Until that time, do not weaken the science standards by introducing poor, untested science in our classrooms.
Thanks for the opportunity to discuss these issues. I do take issue with people who quote Einstein in support of either an omniscient god or organized religion (e.g., Christianity). He subscribed to neither.
Einstein: "It was, of course, a lie what you read about my religious convictions, a lie which is being systematically repeated. I do not believe in a personal God and I have never denied this but have expressed it clearly. If something is in me which can be called religious then it is the unbounded admiration for the structure of the world so far as our science can reveal it."
The above quote is from a letter Einstein wrote in English, dated 24 March 1954. It is included in "Albert Einstein: The Human Side," edited by Helen Dukas and Banesh Hoffman, and published by Princeton University Press.
Peter Slevin: That's quite something to have at your fingertips. Glad you passed it along.
On Friday your paper had a sad article regarding massive budget cuts at NASA, with the focus of the cutting directed at basic research. Do you think that there's a direct correlation between lack of support for Evolution in some circles and the lack of support for NASA, seeing as much of the research done provides continuing evidence for evolution? Maybe if we had a greater push for teaching kids the scientific method, there'd be more respect for real science and fewer folks fooled by the pseudo science pushed by this current administration.
washingtonpost.com: NASA Plans Cuts By Summer '06 (Post, March 11)
Peter Slevin: No, that's a stretch. But on your second point, studies for years have shown that American kids could benefit from more rigorous science instruction.
I just don't get it. Science is all about coming up with an idea, testing the idea, and if the test doesn't meet expectations, then do some more tests and/or eventually modify the original idea.

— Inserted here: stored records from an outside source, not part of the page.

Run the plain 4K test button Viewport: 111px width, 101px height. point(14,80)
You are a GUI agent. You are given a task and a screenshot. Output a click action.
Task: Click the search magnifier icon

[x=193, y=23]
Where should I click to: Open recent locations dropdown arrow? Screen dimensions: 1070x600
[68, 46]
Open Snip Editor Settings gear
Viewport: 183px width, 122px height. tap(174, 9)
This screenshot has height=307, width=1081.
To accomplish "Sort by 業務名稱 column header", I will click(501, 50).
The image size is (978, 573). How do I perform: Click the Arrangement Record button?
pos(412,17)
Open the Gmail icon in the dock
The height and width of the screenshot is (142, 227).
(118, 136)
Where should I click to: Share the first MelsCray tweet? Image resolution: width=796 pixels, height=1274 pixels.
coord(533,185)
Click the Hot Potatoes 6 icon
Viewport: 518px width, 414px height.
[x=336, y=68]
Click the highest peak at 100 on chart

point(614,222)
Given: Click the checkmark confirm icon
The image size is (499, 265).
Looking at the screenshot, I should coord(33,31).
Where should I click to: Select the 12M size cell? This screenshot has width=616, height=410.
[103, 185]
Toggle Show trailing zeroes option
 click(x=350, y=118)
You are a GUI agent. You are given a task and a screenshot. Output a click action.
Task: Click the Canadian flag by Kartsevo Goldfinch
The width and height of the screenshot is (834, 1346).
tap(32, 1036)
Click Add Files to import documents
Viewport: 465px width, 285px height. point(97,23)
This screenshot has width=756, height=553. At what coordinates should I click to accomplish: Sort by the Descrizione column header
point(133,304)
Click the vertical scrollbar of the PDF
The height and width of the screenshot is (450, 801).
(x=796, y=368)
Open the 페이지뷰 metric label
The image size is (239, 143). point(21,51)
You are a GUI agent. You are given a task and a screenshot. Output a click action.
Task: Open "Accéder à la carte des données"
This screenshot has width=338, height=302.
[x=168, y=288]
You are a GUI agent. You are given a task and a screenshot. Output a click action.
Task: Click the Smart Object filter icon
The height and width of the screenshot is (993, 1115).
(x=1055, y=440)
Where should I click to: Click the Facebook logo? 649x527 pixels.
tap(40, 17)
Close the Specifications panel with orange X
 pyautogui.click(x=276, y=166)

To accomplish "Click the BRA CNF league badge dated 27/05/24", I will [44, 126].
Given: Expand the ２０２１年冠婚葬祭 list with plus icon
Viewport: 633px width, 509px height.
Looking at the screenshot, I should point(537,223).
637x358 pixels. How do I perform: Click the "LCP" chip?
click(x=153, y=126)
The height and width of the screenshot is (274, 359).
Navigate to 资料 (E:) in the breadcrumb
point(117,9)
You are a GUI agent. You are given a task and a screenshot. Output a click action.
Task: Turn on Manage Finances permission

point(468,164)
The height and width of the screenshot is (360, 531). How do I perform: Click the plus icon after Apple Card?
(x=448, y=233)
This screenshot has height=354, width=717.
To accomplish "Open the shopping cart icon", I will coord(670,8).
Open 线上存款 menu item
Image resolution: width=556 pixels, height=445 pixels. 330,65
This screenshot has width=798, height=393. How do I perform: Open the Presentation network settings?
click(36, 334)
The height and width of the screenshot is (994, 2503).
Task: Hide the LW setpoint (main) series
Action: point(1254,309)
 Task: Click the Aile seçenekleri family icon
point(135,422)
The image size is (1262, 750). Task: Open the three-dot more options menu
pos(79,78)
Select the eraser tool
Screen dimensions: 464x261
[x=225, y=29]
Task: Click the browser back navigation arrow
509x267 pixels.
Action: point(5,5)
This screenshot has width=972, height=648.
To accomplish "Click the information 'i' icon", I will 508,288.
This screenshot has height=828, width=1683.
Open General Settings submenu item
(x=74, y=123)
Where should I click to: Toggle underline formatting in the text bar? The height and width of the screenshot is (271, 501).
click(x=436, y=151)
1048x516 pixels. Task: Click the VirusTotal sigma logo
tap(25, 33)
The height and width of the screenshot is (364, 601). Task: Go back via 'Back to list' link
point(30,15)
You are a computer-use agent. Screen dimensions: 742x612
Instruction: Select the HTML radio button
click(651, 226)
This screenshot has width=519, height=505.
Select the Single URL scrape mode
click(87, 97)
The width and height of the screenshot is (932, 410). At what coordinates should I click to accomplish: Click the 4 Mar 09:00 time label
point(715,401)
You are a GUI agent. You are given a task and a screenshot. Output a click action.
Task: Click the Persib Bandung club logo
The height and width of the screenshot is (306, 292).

If you start with the idea of an intelligent designer, and no matter WHAT you discover, that "fact" is immutable, then where is the science in that? Science changes, it evolves with new information. It's driven by data and investigation, not driven by the original idea. Intelligent design, by definition, will never change.
If people want to believe in a divine creator, good for them! But discussion about it does NOT belong in a science classroom - they are two ENTIRELY different beasts!
Peter Slevin: You've struck several chords that clearly echo with many readers.
In the ongoing debate over science standards, state science boards -- usually made up of scientists, teachers and educators of various stripes -- have pretty consistently said intelligent design, as well as what is sometimes called "creation science," has no place in a science classroom.
Readers suggest that religion classrooms should have plenty of space to discuss the role of a creator, so long as it's not characterized as proven science.
Charles County, Md.:
If a school board in Maryland does decide to change the way that evolution is currently taught (i.e. teach "intelligent design" or creationism as science), how much authority would the county commissioners, state legislators, state department of education, and the court system have in reversing that sort of action?
Peter Slevin: Education is largely a local initiative, which is one reason that politically well-organized anti-evolution groups are having some success.
But there is a larger influence at the state level, particularly connected with the federal No Child Left Behind law. States will be testing students on core knowledge, based on standards set by state boards.
To the extent that a state board can establish that doubts or "gaps" in evolutionary theory must be tested, it can be assumed that teachers will teach prepare their students to answer those questions.
That is the approach being taken now by the conservative Kansas Board of Education.
You say: "Few would dispute that religion and science should both be part of a core curriculum for students."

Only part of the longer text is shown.